The objective of this project is to develop a predictive text application capable of suggesting the next word a user is likely to type. The application will be built using a statistical language model and deployed through a Shiny web application.
This report summarizes the exploratory analysis performed on the three English-language datasets provided for the project.
The purpose of this analysis is to understand the size, structure and characteristics of the data and to identify an appropriate strategy for building an efficient next-word prediction model.

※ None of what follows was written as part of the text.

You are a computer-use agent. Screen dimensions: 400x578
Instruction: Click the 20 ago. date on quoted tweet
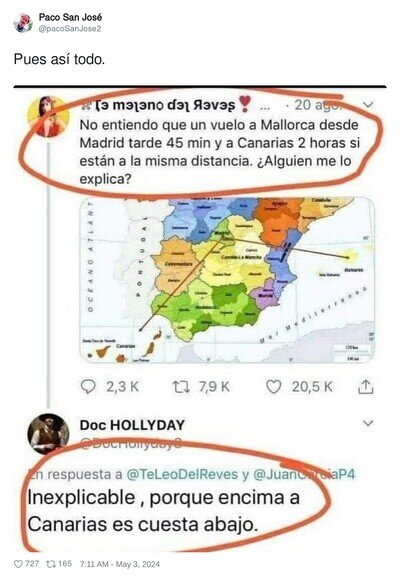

The datasets were successfully downloaded, extracted and loaded into R. Each file contains English text collected from a different source:
Table 1 provides basic descriptive statistics for three datasets.
# Load required libraries
library(stringi)
library(ggplot2)
# Set working directory to the folder containing the files
setwd("C:/Users/DIVYA/Documents/Project track 2/Data Science/Coursera-SwiftKey/final/en_US")
# Read data files
blogs <- readLines("en_US.blogs.txt",
encoding = "UTF-8",
skipNul = TRUE)
news <- readLines("en_US.news.txt",
encoding = "UTF-8",
skipNul = TRUE)
twitter <- readLines("en_US.twitter.txt",
encoding = "UTF-8",
skipNul = TRUE)
# File sizes (in MB)
blogs_size <- file.info("en_US.blogs.txt")$size / 1024^2
news_size <- file.info("en_US.news.txt")$size / 1024^2
twitter_size <- file.info("en_US.twitter.txt")$size / 1024^2
# Line counts
blogs_lines <- length(blogs)
news_lines <- length(news)
twitter_lines <- length(twitter)
# Word counts
blogs_words <- sum(stri_count_words(blogs))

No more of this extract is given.